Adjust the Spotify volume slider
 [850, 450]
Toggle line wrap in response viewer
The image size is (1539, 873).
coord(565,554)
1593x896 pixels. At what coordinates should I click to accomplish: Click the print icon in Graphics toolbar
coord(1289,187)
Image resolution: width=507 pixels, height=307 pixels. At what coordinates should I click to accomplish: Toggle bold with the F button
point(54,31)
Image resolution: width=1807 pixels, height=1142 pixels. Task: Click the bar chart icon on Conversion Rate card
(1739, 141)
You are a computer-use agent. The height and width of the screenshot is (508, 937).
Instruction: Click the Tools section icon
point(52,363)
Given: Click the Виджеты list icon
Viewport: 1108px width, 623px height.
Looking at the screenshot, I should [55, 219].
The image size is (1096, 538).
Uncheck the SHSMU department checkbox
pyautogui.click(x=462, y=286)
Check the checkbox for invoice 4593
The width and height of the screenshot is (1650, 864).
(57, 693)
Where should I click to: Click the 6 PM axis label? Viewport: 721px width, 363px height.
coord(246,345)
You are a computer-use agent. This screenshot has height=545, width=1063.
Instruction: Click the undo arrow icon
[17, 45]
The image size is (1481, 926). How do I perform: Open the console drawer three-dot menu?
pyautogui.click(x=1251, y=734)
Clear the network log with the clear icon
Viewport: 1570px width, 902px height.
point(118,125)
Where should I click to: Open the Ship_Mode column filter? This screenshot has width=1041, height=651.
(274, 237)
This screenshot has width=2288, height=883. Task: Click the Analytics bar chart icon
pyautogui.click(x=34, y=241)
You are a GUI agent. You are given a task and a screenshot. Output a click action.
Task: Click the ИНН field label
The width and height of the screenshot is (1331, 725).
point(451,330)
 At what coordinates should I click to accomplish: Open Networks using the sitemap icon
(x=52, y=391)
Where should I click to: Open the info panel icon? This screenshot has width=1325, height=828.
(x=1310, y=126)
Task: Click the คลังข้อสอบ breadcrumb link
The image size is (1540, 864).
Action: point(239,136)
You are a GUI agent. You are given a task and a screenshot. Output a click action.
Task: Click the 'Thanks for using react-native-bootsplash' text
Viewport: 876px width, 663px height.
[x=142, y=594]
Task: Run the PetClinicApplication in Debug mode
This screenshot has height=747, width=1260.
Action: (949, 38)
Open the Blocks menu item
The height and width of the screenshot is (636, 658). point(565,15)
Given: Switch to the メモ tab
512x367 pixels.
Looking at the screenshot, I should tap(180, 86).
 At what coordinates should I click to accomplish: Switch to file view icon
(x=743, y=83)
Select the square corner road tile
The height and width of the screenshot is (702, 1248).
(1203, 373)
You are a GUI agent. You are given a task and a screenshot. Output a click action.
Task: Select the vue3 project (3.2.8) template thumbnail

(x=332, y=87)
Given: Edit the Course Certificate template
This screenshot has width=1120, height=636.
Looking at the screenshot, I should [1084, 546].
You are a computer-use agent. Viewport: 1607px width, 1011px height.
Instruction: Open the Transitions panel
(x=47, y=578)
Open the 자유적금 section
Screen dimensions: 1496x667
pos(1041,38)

PROMPT:
Give every entry back unchanged. Leave none out.

TASK ANSWER:
Adjust the Spotify volume slider
 [850, 450]
Toggle line wrap in response viewer
The image size is (1539, 873).
coord(565,554)
1593x896 pixels. At what coordinates should I click to accomplish: Click the print icon in Graphics toolbar
coord(1289,187)
Image resolution: width=507 pixels, height=307 pixels. At what coordinates should I click to accomplish: Toggle bold with the F button
point(54,31)
Image resolution: width=1807 pixels, height=1142 pixels. Task: Click the bar chart icon on Conversion Rate card
(1739, 141)
You are a computer-use agent. The height and width of the screenshot is (508, 937).
Instruction: Click the Tools section icon
point(52,363)
Given: Click the Виджеты list icon
Viewport: 1108px width, 623px height.
Looking at the screenshot, I should [55, 219].
The image size is (1096, 538).
Uncheck the SHSMU department checkbox
pyautogui.click(x=462, y=286)
Check the checkbox for invoice 4593
The width and height of the screenshot is (1650, 864).
(57, 693)
Where should I click to: Click the 6 PM axis label? Viewport: 721px width, 363px height.
coord(246,345)
You are a computer-use agent. This screenshot has height=545, width=1063.
Instruction: Click the undo arrow icon
[17, 45]
The image size is (1481, 926). How do I perform: Open the console drawer three-dot menu?
pyautogui.click(x=1251, y=734)
Clear the network log with the clear icon
Viewport: 1570px width, 902px height.
point(118,125)
Where should I click to: Open the Ship_Mode column filter? This screenshot has width=1041, height=651.
(274, 237)
This screenshot has width=2288, height=883. Task: Click the Analytics bar chart icon
pyautogui.click(x=34, y=241)
You are a GUI agent. You are given a task and a screenshot. Output a click action.
Task: Click the ИНН field label
The width and height of the screenshot is (1331, 725).
point(451,330)
 At what coordinates should I click to accomplish: Open Networks using the sitemap icon
(x=52, y=391)
Where should I click to: Open the info panel icon? This screenshot has width=1325, height=828.
(x=1310, y=126)
Task: Click the คลังข้อสอบ breadcrumb link
The image size is (1540, 864).
Action: point(239,136)
You are a GUI agent. You are given a task and a screenshot. Output a click action.
Task: Click the 'Thanks for using react-native-bootsplash' text
Viewport: 876px width, 663px height.
[x=142, y=594]
Task: Run the PetClinicApplication in Debug mode
This screenshot has height=747, width=1260.
Action: (949, 38)
Open the Blocks menu item
The height and width of the screenshot is (636, 658). point(565,15)
Given: Switch to the メモ tab
512x367 pixels.
Looking at the screenshot, I should tap(180, 86).
 At what coordinates should I click to accomplish: Switch to file view icon
(x=743, y=83)
Select the square corner road tile
The height and width of the screenshot is (702, 1248).
(1203, 373)
You are a GUI agent. You are given a task and a screenshot. Output a click action.
Task: Select the vue3 project (3.2.8) template thumbnail

(x=332, y=87)
Given: Edit the Course Certificate template
This screenshot has width=1120, height=636.
Looking at the screenshot, I should [1084, 546].
You are a computer-use agent. Viewport: 1607px width, 1011px height.
Instruction: Open the Transitions panel
(x=47, y=578)
Open the 자유적금 section
Screen dimensions: 1496x667
pos(1041,38)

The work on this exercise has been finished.